Extract provided

········

The cheesecake does justice to its name, and is light, airy and fluffy. It is not the only star coming out of her oven. There’s the shokupan, Japanese milk bread, also soft, fluffy and cloud-like. The shokupan makes up the savoury part of the small menu, turning up in hearty sandos like the Egg Bacon Toast where crispy bacon pairs well with soft scrambled eggs;Egg Sando, an upgraded version of the humble egg sandwich with a 24-hour marinated ramen egg surrounded by a boiled egg and mayo mix; and the Chicken Sando with crispy fried

chicken is given a touch of sweetness with Texas barbecue sauce. Of note are New York-style chunky cookies (100gm each) in flavours like almond croissant, matcha, Biscoff and double chocolate. While delicious, they aren’t heavily sweet or rich. “We will not serve anything we can’t have ourselves multiple times,” he shares.

Ask Sarmah for suggestions, and he will proudly point to the coffee menu. He “did a deep dive into coffee” two years back, and today, moonlights as a barista. Expectedly, the coffee (divided into black, white, and coffee refreshers) is good. The Dirty Matcha is a refreshing drink, with a double espresso shot adding a nice kick. Saigon Coconut Coffee is a coconut milk and condensed milk pairing that is cold, creamy with just a hint of sweetness. “A lot of people here don’t want to experiment with coffee. Good coffee is not just about spending money and buying expensive coffee machines. It goes down till the water you use,” he says. When the couple moved to Siolim, finding good coffee was a challenge. It is why they thought the neighbourhood had potential.

The café took three years to come to fruition because the couple spent time working on every aspect themselves including building the space—it was an outhouse used for storage and they expanded it to create the café. “Everything was slow, easy, and meant to be longterm,” he says.

Alag is a lesson on ‘How to stand out in Goa’. It reflects in their name and in a character that pops up all across the café. Call it their mascot—it is there on the café window, painted on the wall, on the coasters, their takeaway boxes, and even on their merchandise. On the main door, the eye of the character is closed but walk in and you find it open. “You are inside Alag so you are alag.” “It [the character] is about standing out. It shows how society is going in one direction all the time, and we are in another,” he says.

Alag even has a loyalty programme. Customers get a percentage of each bill credited as cashback. “It makes daily consumption easier and more affordable for regulars.” In three months, Alag has steadily amassed regulars — Sarmah says at least 300. While dining there, a bunch of them walk in. They give out their standard orders and have playful fights over who will pay, and thus get coffee credit. At the same time, a tourist couple storms out on hearing that there’s no cold coffee. Their grumbling can be heard all the way out. Sarmah isn’t fazed. “We are very specific about the kind of crowd we want, and the kind of products we offer,” he says, and adds, “We push ourselves to live upto our name, Alag.”

Sarmah is from Assam and Angu, Arunachal Pradesh. They source their coffee exclusively from the North-east; all their staff are from the region too. “We want to tell stories about the North East,” he says, pointing to the books on display, and even the framed wall-hanging behind the coffee counter. “It’s a fabric that is worn only by the women in Angu’s tribe…each tribe has their own fabric,” he says. Despite being a coffee shop in Goa, and having WIFI, they have a strict ‘no laptop zone’. They want this to be a coffee and conversation kind of place, with a side of cheesecake.

Joanna Lobo is a Goa-based journalist.

········

Collected data entries
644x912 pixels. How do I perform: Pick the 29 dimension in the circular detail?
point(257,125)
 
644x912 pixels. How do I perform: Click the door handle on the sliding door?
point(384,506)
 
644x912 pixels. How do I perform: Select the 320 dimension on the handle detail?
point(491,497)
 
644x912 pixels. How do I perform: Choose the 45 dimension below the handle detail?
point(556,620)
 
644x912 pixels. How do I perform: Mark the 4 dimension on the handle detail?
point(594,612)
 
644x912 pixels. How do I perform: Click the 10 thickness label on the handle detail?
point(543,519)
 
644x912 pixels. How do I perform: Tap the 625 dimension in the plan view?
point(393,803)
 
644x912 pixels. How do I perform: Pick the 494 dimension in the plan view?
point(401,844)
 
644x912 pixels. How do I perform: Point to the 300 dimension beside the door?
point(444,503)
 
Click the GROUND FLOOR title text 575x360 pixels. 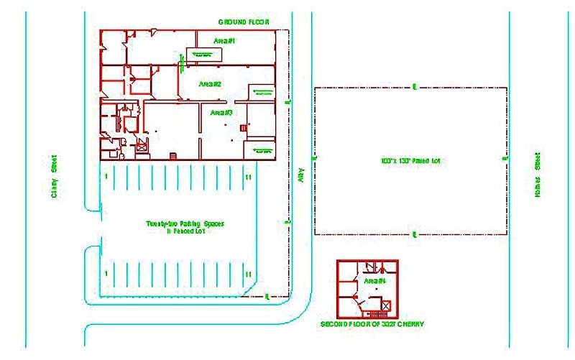tap(244, 22)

········

Assigned task 1
Based on the café article, answer yes or no to each statement and quote the words that decide it: (a) The cookies weigh 100gm each. (b) The café took two years to come to fruition. (c) Alag gets its coffee from Goa.
Assigned task 2
From the café article, output the part that opens with the words containing "Ask Sarmah for" and closes with "neighbourhood had potential.", copied word for word.
Assigned task 3
According to the café article, how many regulars does Sarmah say Alag has gained in three months?
The items have nothing to do with the café article.

Solution 1
(a) Yes: "New York-style chunky cookies (100gm each)"
(b) No: "The café took three years to come to fruition"
(c) No: "They source their coffee exclusively from the North-east"

Solution 2
Ask Sarmah for suggestions, and he will proudly point to the coffee menu. He “did a deep dive into coffee” two years back, and today, moonlights as a barista. Expectedly, the coffee (divided into black, white, and coffee refreshers) is good. The Dirty Matcha is a refreshing drink, with a double espresso shot adding a nice kick. Saigon Coconut Coffee is a coconut milk and condensed milk pairing that is cold, creamy with just a hint of sweetness. “A lot of people here don’t want to experiment with coffee. Good coffee is not just about spending money and buying expensive coffee machines. It goes down till the water you use,” he says. When the couple moved to Siolim, finding good coffee was a challenge. It is why they thought the neighbourhood had potential.

Solution 3
At least 300.